Il y a beaucoup de manière de mourir, beaucoup de façons de faire semblant, de tromper hypocritement, de demeurer insensible, froid comme le marbre des cimetières anonymes où repose la jeunesse d’Argentine ou d’ailleurs, dans des fosses communes, battues par les vents et la solitude de pampas infinies.

L’artiste n’est-il pas un CRI de tout cela ?
L’artiste créateur, ridiculisé ou honoré par un système de prestige ne crie-t-il pas face au monde ?
Les Pablo Neruda, les "Cent ans de solitude", à quoi peuvent bien servir tous leurs MOTS ?
Ont-ils seulement lutté pour une élite ?
Leur message ne doit-il pas pénétrer, porter l’éducation de notre époque où chaque pays ne devrait-il pas prendre conscience de l’échelle planétaire, si ce n’est interplanétaire tout en se gardant bien de conserver son originalité.
nelson blanco


Il n’y a pas de pédagogie sans création.
Tant de créateurs ignorés, consommés comme le Coca-Cola, comme un produit commercial de plus dans la panoplie des intérêts capitalistes.

J’ai essayé d’être le facteur d’une dynamique avec des enfants, ces enfants pleins d’amour et de révolte d’un quartier défavorisé.
Ce travail, ces fresques collectives, élaborées dans le plaisir commun me donnent l’impression du paradis perdu et retrouvé pour un moment.

Avons-nous le droit d’aimer et de le dire ?
Avons-nous le droit de participer et de donner toute notre humble connaissance pour déclencher la joie de la jeunesse ?

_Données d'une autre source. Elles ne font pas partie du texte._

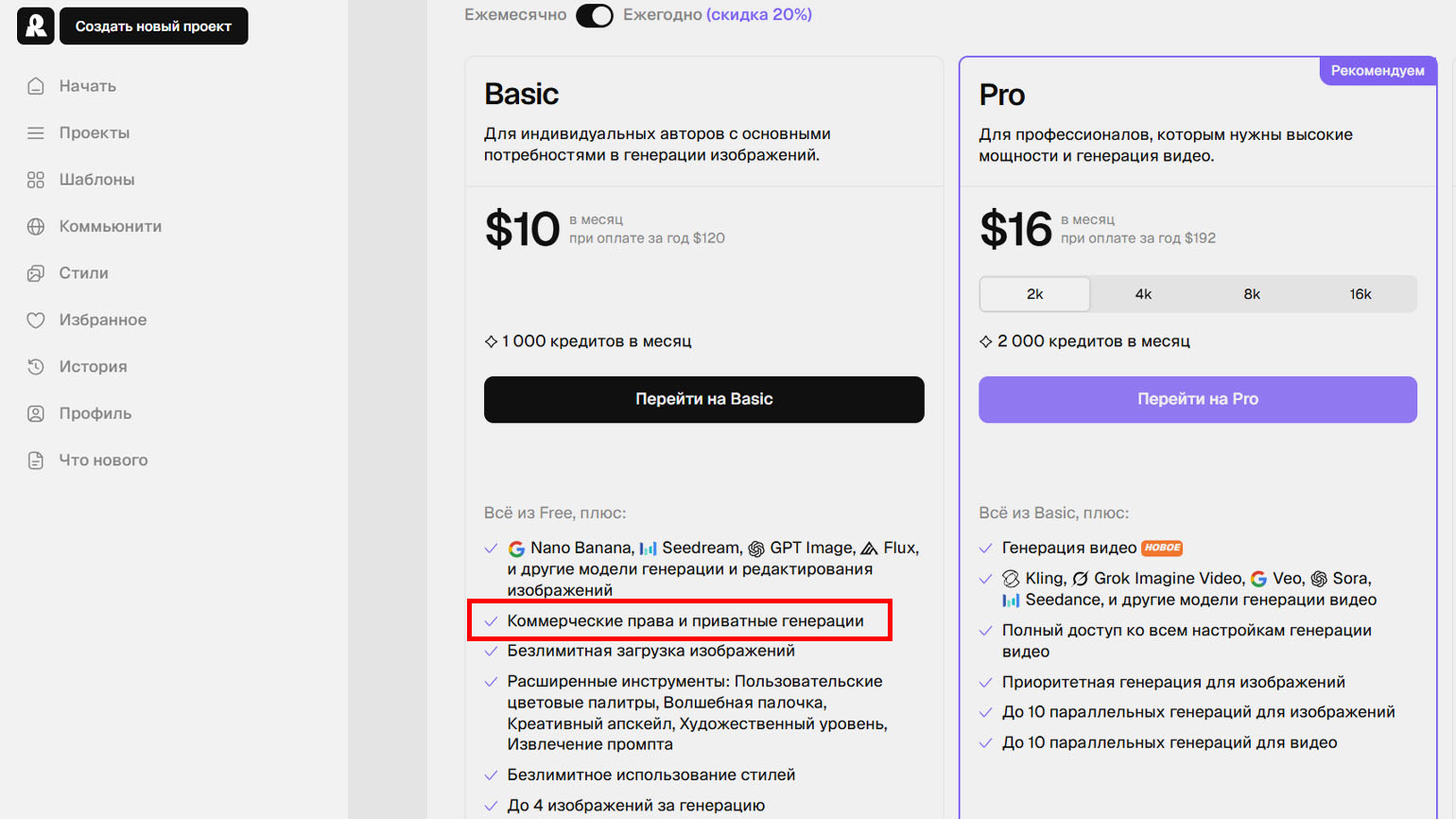Open the Начать home icon
The width and height of the screenshot is (1456, 819).
click(x=36, y=86)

Paradis retrouvé pour un instant…
Le monde doit-il être irrémédiablement triste et répressif ?

L’artiste doit-il être un marchand de tapis ?

La vanité d’un individualisme faux doit-il nous faire oublier la possibilité et le destin véritable du créateur ?

Art social, le mot "art" a-t-il encore un contenu ?

Les temps à venir ne pourront permettre le développement d’une fausse pédagogie, une fausse spéculation de la science, qu’elle soit artistique, scientifique, politique…

Il ne pourra y avoir d’autre voie que l’ouverture au spirituel.